В раннегосударственном обществе Древней Индии и Древнего Египта сначала барельефные и сразу же следом горельефные изображения людей и животных выглядят прямо-таки выдвигающимися, словно «выходящими» из стен, фронтонов и фризов храмовых сооружений. Как поступательное освобождение из земного, подземного или каменного плена выглядит это движение скульптурного образа человека и животных от его пещерного и только слабо намеченного варианта к его внутрихрамо-вому, потом внехрамовому, а затем и вообще к внеархитектурному в целом состоянию. Горельефному изображению человека пришлось трансформироваться в терпеливые, смиренные фигуры кариатид и атлантов. Физическая сила последних смиренно терпела новую власть, власть неба и, следовательно, власть небожителей. Затем на этом фоне изображённого рабства скульпторами осуществляется таинственная, полная сакрального смысла, процедура внутрихрамового создания величественной фигуры бога или богини, стоящих уже в совершенно свободной позе и имеющих вполне человеческий облик. Но это уже в Древней Греции. В Древнем Египте внутри храмов ещё рождались быкоподобные божества.

В Древней Греции и Древнем Риме старый и новый лидеры - архитектура и скульптура - ещё очень долго соперничали и соседствовали, противоречиво представляя и отстаивая символическую и собственно образную стадии взросления как самого искусства, так и европейского человека. Раскрытая скульптурой любовь к образу соединилась с символическим глубокомыслием, вернее будет сказать, с глубокомыслием символа. Стихия подсознания, стихия только символов или только красоты (чувственной) ещё захлёстывали даже «чистые» математические абстракции. Красота же стала мерилом многих далеко не эстетических явлений, а символы - предметом и средством многочисленных мистификаций. Распространённые мистерии порою захлёстывали общество, угрожая государственным формам состоявшейся социальности сокрушительным чувственно-эмоциональным взрывом. В этих условиях именно философское «отрезвление» общества назревало как умерение индивидуальных страстей и перегруженности сферы, так сказать, общественного подсознания.

Согласно мифу, боги создали человека себе подобным. История искусства свидетельствует о другом - люди изваяли богов по своему подобию. В этой инверсии на самом деле скрыт глубокий смысл. Люди средствами искусства объективировали и одновременно идеализировали в образе таких богов, в их гармоническом телесном совершенстве важнейшие достижения, ценности и образцы на своём пути к гармонии человеческого мира, и прежде всего гармонии социума. Вывозимые и выставляемые из храмов для общения с человеческими массами скульптурные изображения богов воздействовали на сознание людей, находящихся в экстатическом состоянии духа, возможно, способом образного запечатления.

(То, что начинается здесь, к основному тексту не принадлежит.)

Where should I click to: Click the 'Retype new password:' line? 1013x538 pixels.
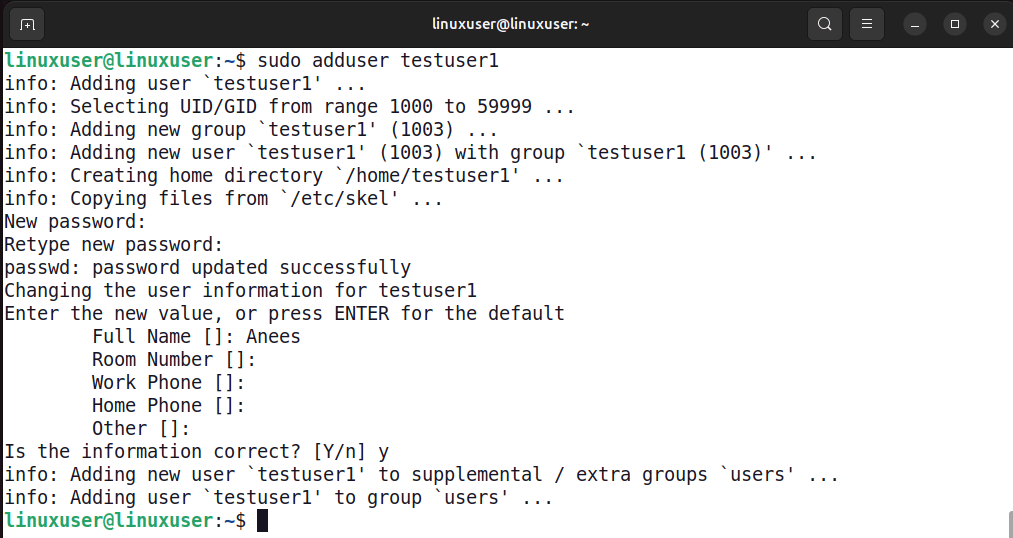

Останавливаясь на ограниченности, проявившейся в античном скульптурном способе построения греками телесной образности для красоты, гармонии и смысла, мы должны сказать, что канонизация собственно греческого профиля, его классический статус вряд ли соответствовали принципу универсальности, какому-то общечеловеческому стандарту, эстетическим ценностям всего совершенно разноликого человечества. Поэтому со временем при переходе исторической миссии по поддержанию смыслообразующих функций искусства от этноса к этносу классический статус древнегреческой скульптуры пошатнётся. Это поможет в дальнейшем утверждению лидерских позиций живописи, способной более гибко выразить и изобразить общечеловеческое и собственно человеческое в его этнически многоликом и более демократическом разнообразии. Однако исторически эта этническая ограниченность всеобщего, собственно человеческого являлась закономерной и оправданной. Закономерным выглядит тогда и «перенесение», вывоз достижений древнегреческой скульптуры в Древний Рим. «Напитанная» десятками, если не сотнями, тысяч статуй, в большинстве случаев талантливо скопированных с греческих оригиналов, римская культура вбирала в себя особый дух стойкости, мудрости и силы, так необходимых для построения жизнестойкого прогрессирующего социума. Так на этом пути происходило накапливание эстетических средств не только самого антропогенеза, но и эстетических средств и форм самопознания.

Живопись

Живопись эпохи Возрождения подготовила сознание зрителей к принятию разнообразия единого, дополняя и поправляя скульптуру, которая в своих античных завоеваниях была призвана конструировать единообразие различного. Таким способом достигалась возможность постижения сущности индивидуального, а не только сущности абсолютной, аллегорически изложенной, абстрактной, совершенно оторванной от феноменального многообразия (много-образия) человеческого мира.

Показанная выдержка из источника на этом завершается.